Categorizing data important to success of artificial intelligence
KANSAS CITY, MO. — Organizing data, more so than having enough data, could cause problems for food and beverage companies embarking on artificial intelligence (AI) projects, said Vinay Indraganti, founder and chief executive officer of BCD iLabs, Hoffman Estates, Ill.
Customers tell BCD iLabs they have lots of data from experiments, Indraganti said in a webinar with sister publication. Food Business News. A recording of the webinar may be found here.
“When you actually start pulling that data out, we see people are scrambling,” he said. “It’s with this person, it’s with that person. It’s here, there or somewhere else, or everywhere, or sometimes nowhere to be found. So that’s the first thing that hits people is, ‘Well, we think there’s a lot of data. We believe there is a lot of data.’”
How experiments are done may vary. Research in a study on a product may be done differently than research in another study, even though both studies involved the same product.
Data may come in different forms: texts, emojis and Instagram photos, said Malay Shah, chief business officer for Singapore-based ai palette. Within companies, data sets may come from different teams, like sales and customer service. Companies might spend 80% of their time on projects getting data and data architecture correct, he said.
“The biggest challenge is in understanding all these data sets,” Shah said.
Main AI benefits come in saving time and reducing costs.
Indraganti said one company spent two years trying to add more protein into a dairy beverage.
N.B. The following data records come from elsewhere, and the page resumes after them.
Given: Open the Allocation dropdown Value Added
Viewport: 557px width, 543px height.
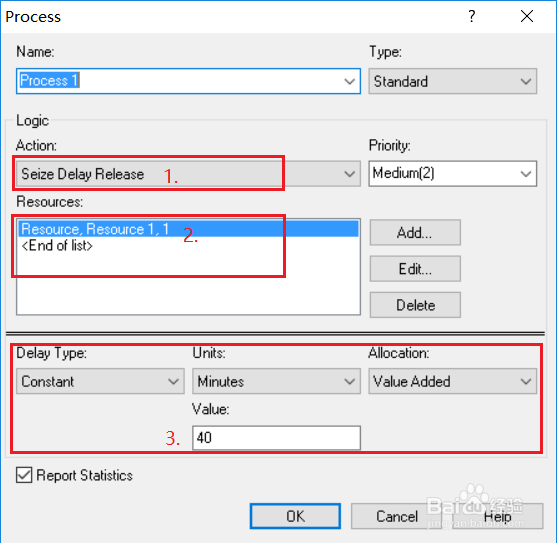Looking at the screenshot, I should click(x=453, y=381).

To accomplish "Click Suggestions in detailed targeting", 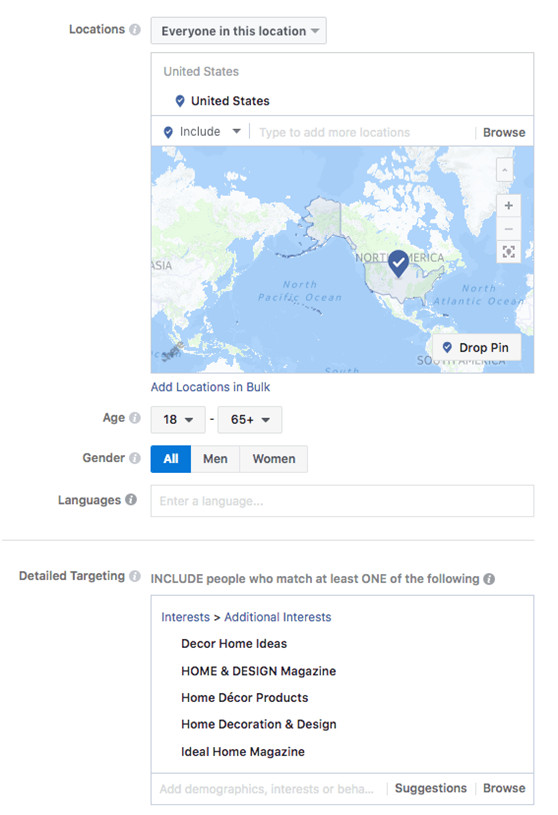I will click(431, 788).
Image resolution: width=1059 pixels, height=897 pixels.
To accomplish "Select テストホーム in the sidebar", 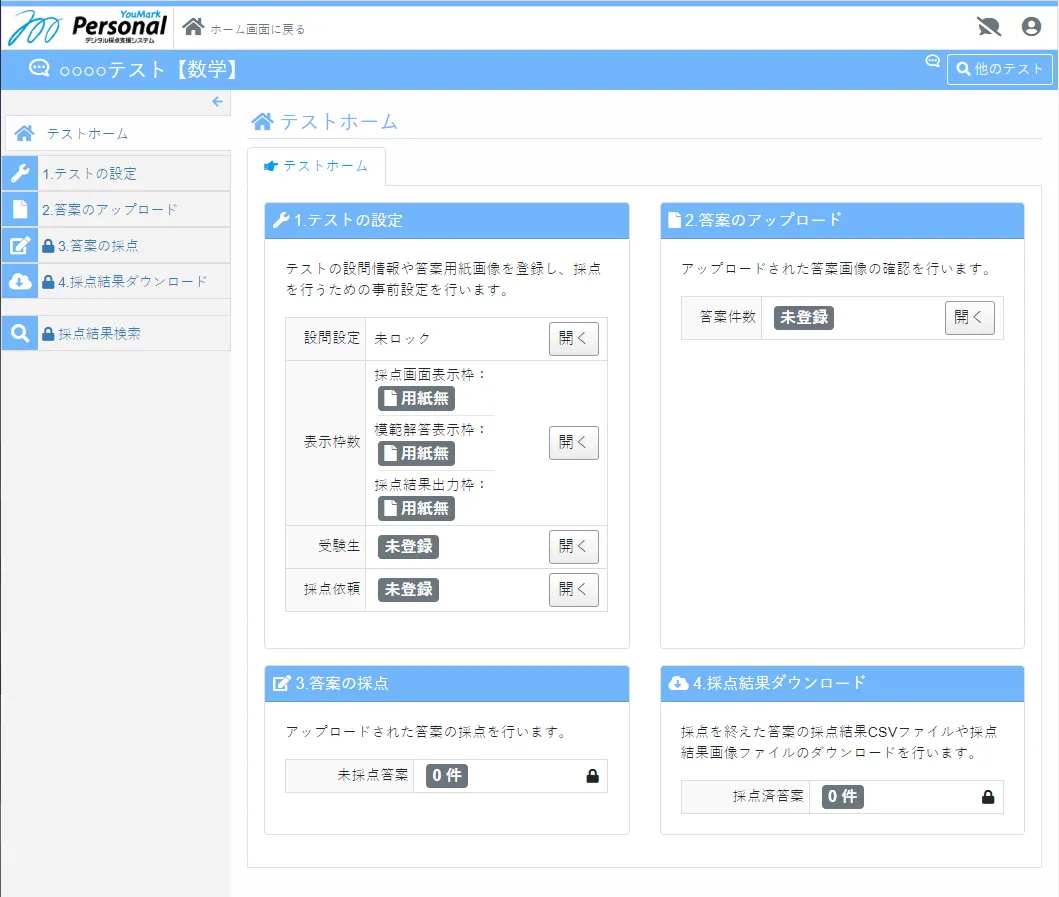I will click(x=87, y=133).
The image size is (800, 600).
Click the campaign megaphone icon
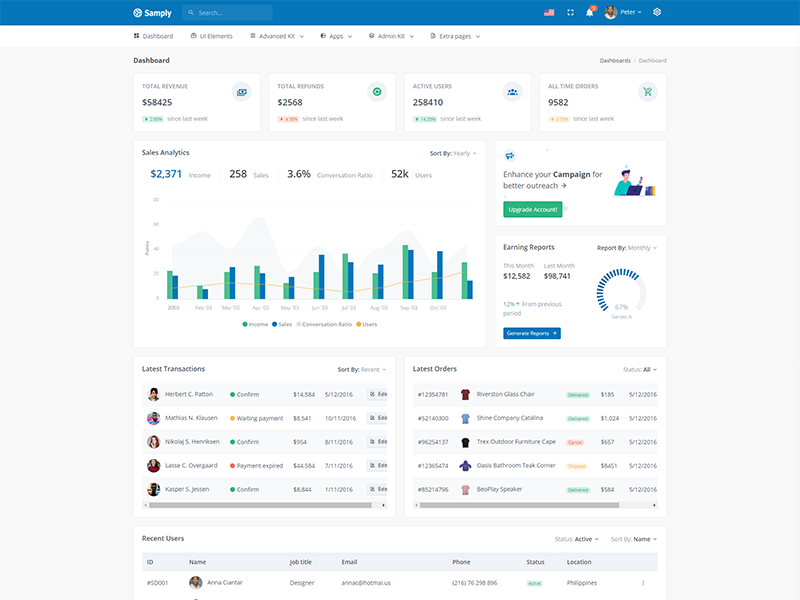coord(510,155)
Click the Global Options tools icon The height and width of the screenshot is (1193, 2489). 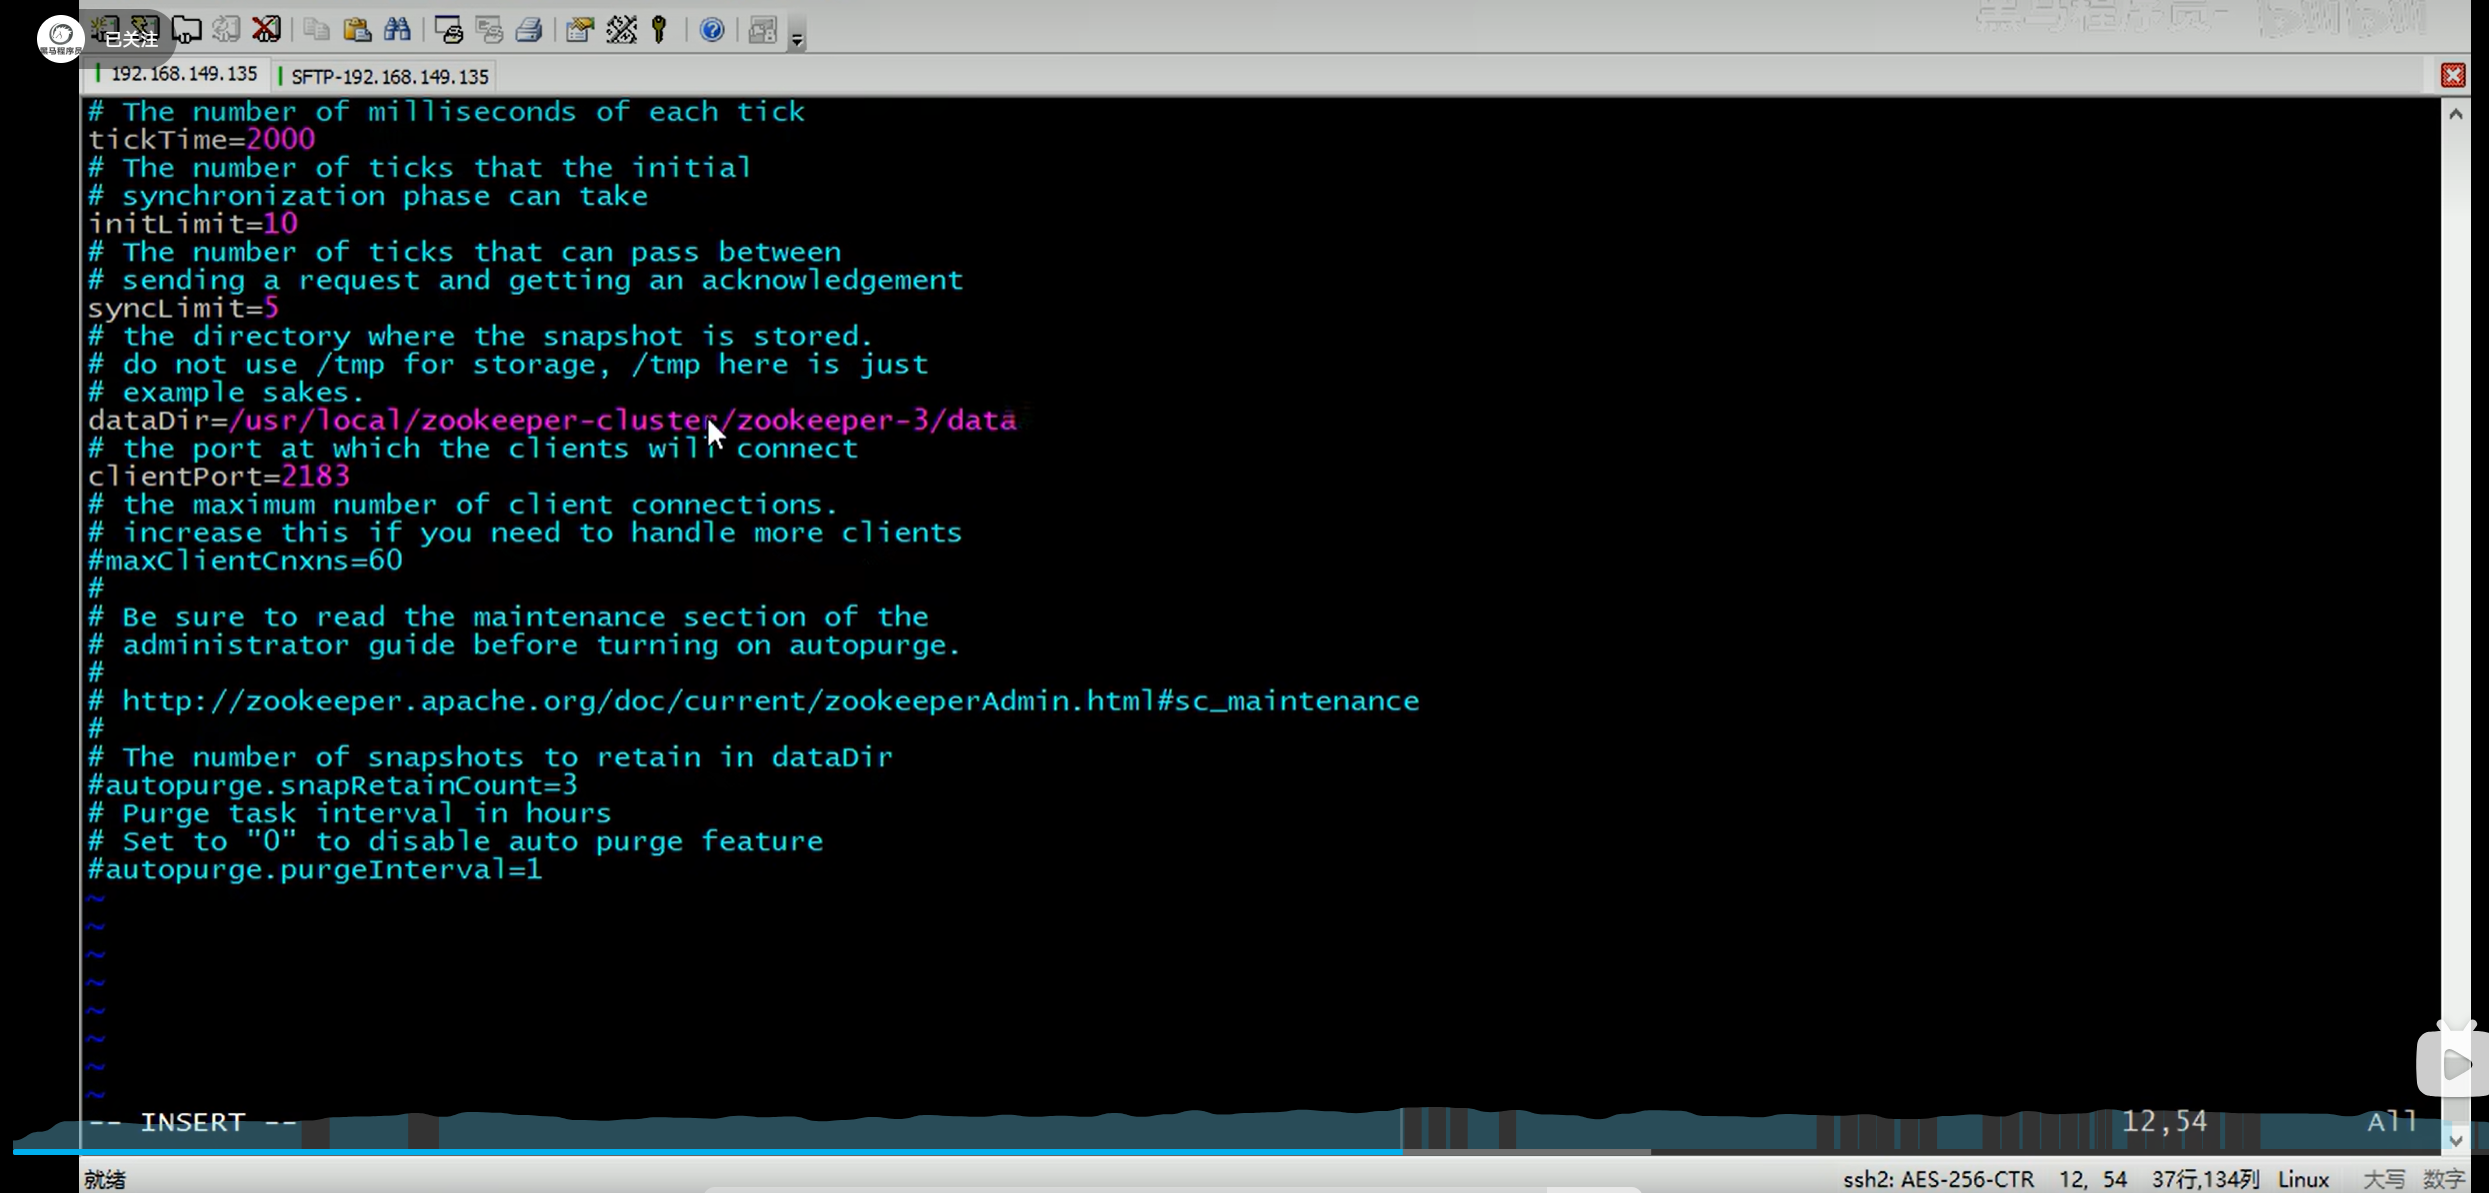(621, 30)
Then, after using AI for seven weeks, the company increased the amount of protein in a 100-ml serving to 13 grams from 9 grams.
Shah noted PwC has said AI may help companies lower food and beverage product innovation costs by as much as 30%. He said the Hershey Co., through AI, screened 20 flavor concepts in one afternoon when creating a blueberry muffin-flavored KitKat sold in the United States and Canada.
“Hershey was able to get inspiration in terms of what was happening in the bakery space and then bringing it into the confectionery space as well,” Shah said.
Some in the food and beverage industry may wonder if AI’s growth will lead to significant job losses.
“If you’re expecting me to tell you that food scientists suddenly will have to become data scientists, well, that’s not really the case,” Indraganti said. “We don’t expect that.”
AI will bring data scientists into product development, he said, adding the data scientists and the food scientists will need to develop a common language around data sets and parameters so they may work together.
“We cannot take food scientists out of food product development,” Indraganti said.